A Wonderful example of early Mughal Architecture, Humayun's Tomb was built by the wife of Humayun, Haji Begum in the mid 16th century. This red sand stone structure is considered to be the predecessor of the Taj Mahal. At Humayun's Tomb -- The Mughals brought with them a love for gardens, fountains and water. The first mature example of Mughal architecture in India, Humayun's Tomb was built by the emperor's grieving widow, Haji Begum, in 1565 AD. Designed by the Persian architect, Mirza Ghyas, Humayun's Tomb shows a marked shift from the Persian tradition of using coloured tiles for ornamentation. Located in the midst of a large square garden, screened by high walls, with gateways to the south and west, the tomb is a square tower surmounted by a magnificent marble dome. The dome stands 140 feet from the base of the terrace and is topped with a copper pinnacle. In addition to the remains of Humayun, the complex also houses the grave of many other distinguished members of the Mughal dynasty.

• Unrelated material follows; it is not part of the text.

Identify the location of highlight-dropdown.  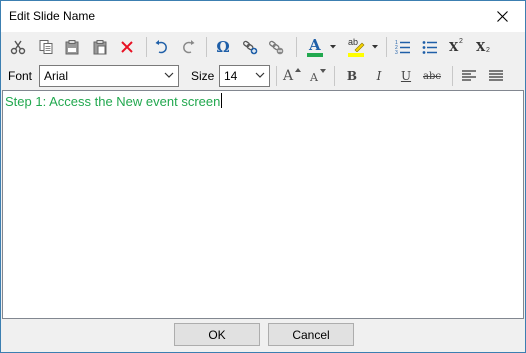
(375, 47).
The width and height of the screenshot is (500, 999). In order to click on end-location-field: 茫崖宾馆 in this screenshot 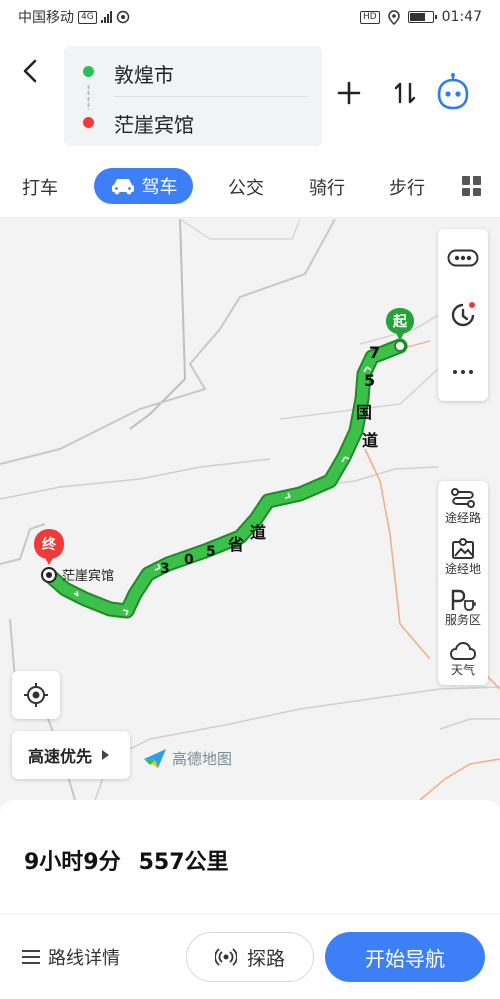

The origins of Qutab Minar are shrouded in controversy. Some believe it was erected as a tower of victory to signify the beginning of the Muslim rule in India. Others say it served as a minaret to the muezzins to call the faithful to prayer. No one can, however, dispute that the tower is not only one of the finest monuments in India, but also in the world. Qutab-ud-din Aibak, the first Muslim ruler of Delhi, commenced the construction of the Qutab Minar in 1200 AD, but could only finish the basement. His successor, Iltutmush, added three more stories, and in 1368, Firoz Shah Tughlak constructed the fifth and the last story.
There is also another one there that if built would have been twice as high…you can see the base of it and just imagine what it might have looked like. Lots of birds around this area as well as some great ancient architecture to look at.